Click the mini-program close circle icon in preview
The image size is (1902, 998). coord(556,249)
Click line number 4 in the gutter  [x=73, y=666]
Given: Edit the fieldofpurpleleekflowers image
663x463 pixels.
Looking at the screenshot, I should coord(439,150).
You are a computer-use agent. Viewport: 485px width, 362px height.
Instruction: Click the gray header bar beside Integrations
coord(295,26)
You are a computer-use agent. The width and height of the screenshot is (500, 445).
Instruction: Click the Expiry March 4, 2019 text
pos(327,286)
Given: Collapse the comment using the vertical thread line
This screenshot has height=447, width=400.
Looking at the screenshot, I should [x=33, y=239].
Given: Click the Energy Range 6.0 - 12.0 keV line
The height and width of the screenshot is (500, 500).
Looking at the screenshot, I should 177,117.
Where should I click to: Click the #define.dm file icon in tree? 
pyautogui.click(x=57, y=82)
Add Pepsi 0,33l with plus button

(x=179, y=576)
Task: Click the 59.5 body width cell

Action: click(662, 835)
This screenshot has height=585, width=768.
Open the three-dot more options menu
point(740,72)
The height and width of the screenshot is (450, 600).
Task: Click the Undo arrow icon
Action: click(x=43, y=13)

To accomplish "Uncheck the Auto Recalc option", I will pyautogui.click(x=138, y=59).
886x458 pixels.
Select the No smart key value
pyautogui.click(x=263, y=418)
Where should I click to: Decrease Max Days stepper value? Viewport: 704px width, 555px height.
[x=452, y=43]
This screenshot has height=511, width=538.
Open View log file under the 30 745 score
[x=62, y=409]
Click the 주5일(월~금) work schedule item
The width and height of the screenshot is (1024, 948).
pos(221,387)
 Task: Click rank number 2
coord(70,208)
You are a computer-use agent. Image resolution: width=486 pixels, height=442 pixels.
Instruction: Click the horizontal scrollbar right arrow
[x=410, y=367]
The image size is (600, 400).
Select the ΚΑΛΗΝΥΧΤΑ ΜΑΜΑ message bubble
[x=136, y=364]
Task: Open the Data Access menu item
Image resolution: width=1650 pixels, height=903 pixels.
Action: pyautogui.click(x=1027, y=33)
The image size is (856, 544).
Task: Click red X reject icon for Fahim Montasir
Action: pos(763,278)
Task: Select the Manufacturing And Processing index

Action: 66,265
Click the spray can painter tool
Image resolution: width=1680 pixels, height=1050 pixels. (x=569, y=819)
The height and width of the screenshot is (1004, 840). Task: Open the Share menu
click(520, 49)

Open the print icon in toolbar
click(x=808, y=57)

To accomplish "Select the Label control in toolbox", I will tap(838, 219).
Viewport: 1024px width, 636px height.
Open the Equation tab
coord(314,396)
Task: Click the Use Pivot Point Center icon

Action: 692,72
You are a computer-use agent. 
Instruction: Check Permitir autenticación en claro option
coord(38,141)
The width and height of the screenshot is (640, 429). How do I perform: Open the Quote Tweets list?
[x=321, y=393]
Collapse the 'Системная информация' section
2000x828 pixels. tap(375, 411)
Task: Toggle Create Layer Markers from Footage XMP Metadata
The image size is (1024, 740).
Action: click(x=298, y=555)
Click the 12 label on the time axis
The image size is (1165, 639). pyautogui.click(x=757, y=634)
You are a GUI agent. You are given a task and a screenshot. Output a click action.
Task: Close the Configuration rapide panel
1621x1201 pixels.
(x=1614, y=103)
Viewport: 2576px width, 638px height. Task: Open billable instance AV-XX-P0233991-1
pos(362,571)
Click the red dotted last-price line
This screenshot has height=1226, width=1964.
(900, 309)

ACTIVITY ->
Repeat the lines above, from the one containing "The image size is (1024, 740)." to the final line, word for word and with nothing else.

REPLY TO THE TASK ->
The image size is (1024, 740).
Action: click(x=298, y=555)
Click the 12 label on the time axis
The image size is (1165, 639). pyautogui.click(x=757, y=634)
You are a GUI agent. You are given a task and a screenshot. Output a click action.
Task: Close the Configuration rapide panel
1621x1201 pixels.
(x=1614, y=103)
Viewport: 2576px width, 638px height. Task: Open billable instance AV-XX-P0233991-1
pos(362,571)
Click the red dotted last-price line
This screenshot has height=1226, width=1964.
(900, 309)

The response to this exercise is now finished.